- ТЕКСТ УПРАЖНЕНИЯ:
:::::

Позднее, в XVI и XVII вв.. широкое распространение получили эпидемии в женских монастырях: многие монахини вдруг оказывались одержимы бесами, и процесс изгнания последних всякий раз проходил в высшей степени драматично, поскольку изгнанные бесы имели обыкновение возвращаться. Когда епископ приказывал изолировать монахинь и держать их под домашним арестом, эпидемии мгновенно прекращались; публичные же процессы изгнания дьявола священником только способствовали быстрому распространению «заразы»'. Все эти эпидемии, исходя из описанных симптомов, удается отождествить с истерическими проявлениями (как уже было сказано, содержание последних всякий раз определяется соответствующей средой и преобладающими установками). Но почему такие эпидемии происходили именно тогда? Почему они не свойственны иным историческим эпохам, в том числе и нашей? Среди исследователей утвердилось мнение, что такие эпидемии, пусть в значительно меньших масштабах, случаются и сегодня. Они пресекаются в зародыше и не получают распространения потому, что не имеют поддержки в виде соответствующим образом ориентированных ожиданий, а также в виде преданной веры или суеверного страха больших масс людей. В кругах приверженцев спиритизма истерические феномены распространены достаточно широко; но рационалистически настроенная современная публика только смеется над подобными «суевериями» и презирает их. Можно предположить, что присущие определенным историческим эпохам типы переживаний и религиозные воззрения, обусловливая специфику некоторых влечений и целей, запускают в движение механизмы, которые иначе так и оставались бы в латентном состоянии. В итоге механизмы, о которых идет речь, становятся действенным инструментом на службе определенных культурных групп; при других же обстоятельствах они оценивались бы не иначе, как болезненные и спорадические феномены.

:::::

[Данные привязки к пиксельным координатам]
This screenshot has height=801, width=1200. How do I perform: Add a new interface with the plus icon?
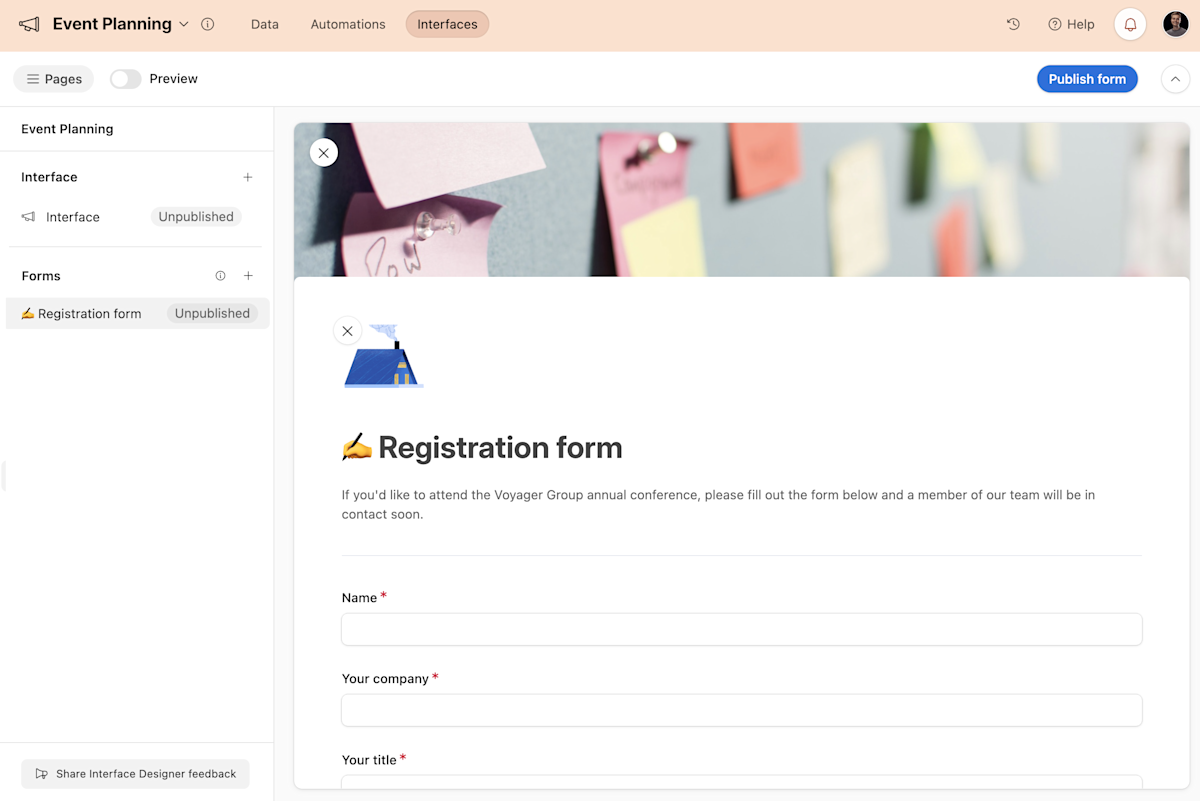247,177
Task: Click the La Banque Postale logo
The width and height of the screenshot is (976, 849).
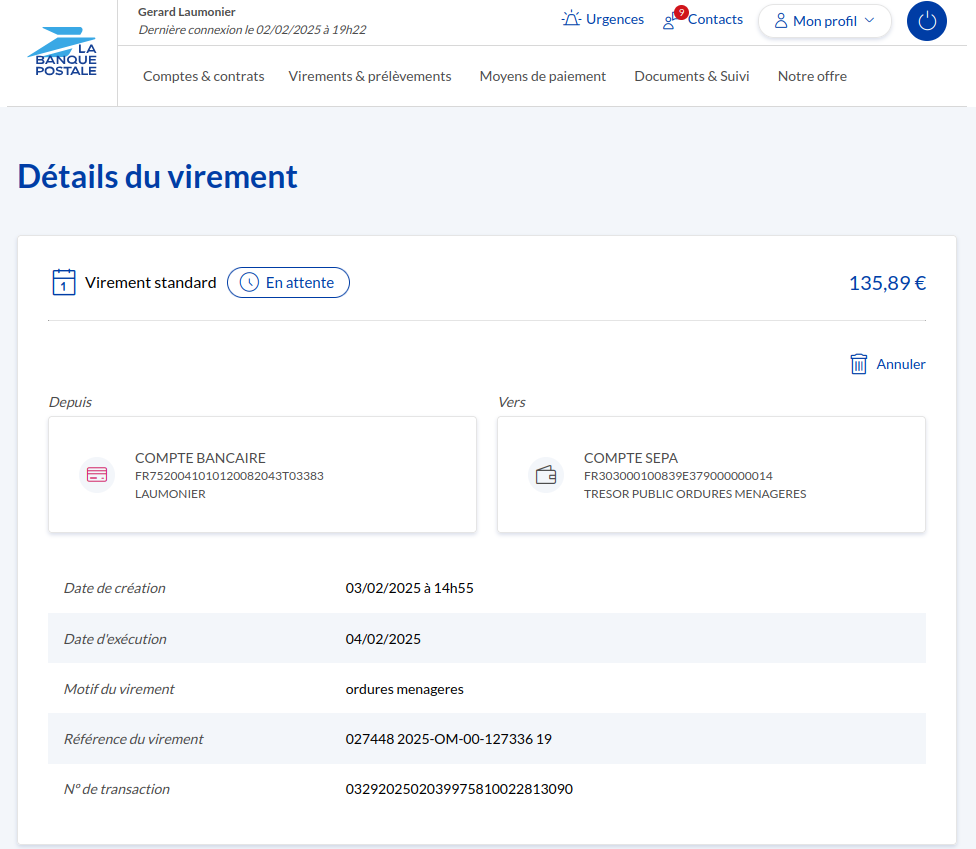Action: coord(62,58)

:::::

- ЗАДАЧИ ДЛЯ ВЫПОЛНЕНИЯ:
a – Ответьте по тексту об эпидемиях одержимости на три вопроса:
(i) Что происходило с эпидемиями, когда епископ приказывал изолировать монахинь и держать их под домашним арестом?
(ii) В каких кругах истерические феномены распространены достаточно широко?
(iii) Как относится к подобным «суевериям» рационалистически настроенная современная публика?
b – Продолжите текст об эпидемиях одержимости, начав сразу после его последнего предложения.

- РЕЗУЛЬТАТЫ ВЫПОЛНЕНИЯ:
a –
(i) Эпидемии мгновенно прекращались.
(ii) В кругах приверженцев спиритизма.
(iii) Она только смеется над ними и презирает их.

b –
3.
4.
Оргиастические состояния могут служить красноречивой иллюстрацией общего положения, согласно которому чисто психологическое исследование феномена ничего не сообщит нам ни о степени его исторической действенности, ни о той значимости, которая ему некогда приписывалась. Экстатические события одной и той же психологической природы могут, в зависимости от принятой точки зрения, казаться либо глубокими откровениями и свидетельствами человеческой религиозности, либо безразличными, тормозящими, явно болезненными процессами. Аналогично, в других областях одно и то же психологическое событие может быть основой либо для создания новых духовных ценностей. либо для «сверхценных идей» наподобие идеи вечного двигателя. В данной связи нельзя не упомянуть великолепную картину «дионисийского опьянения» в «Рождении трагедии» Ницше.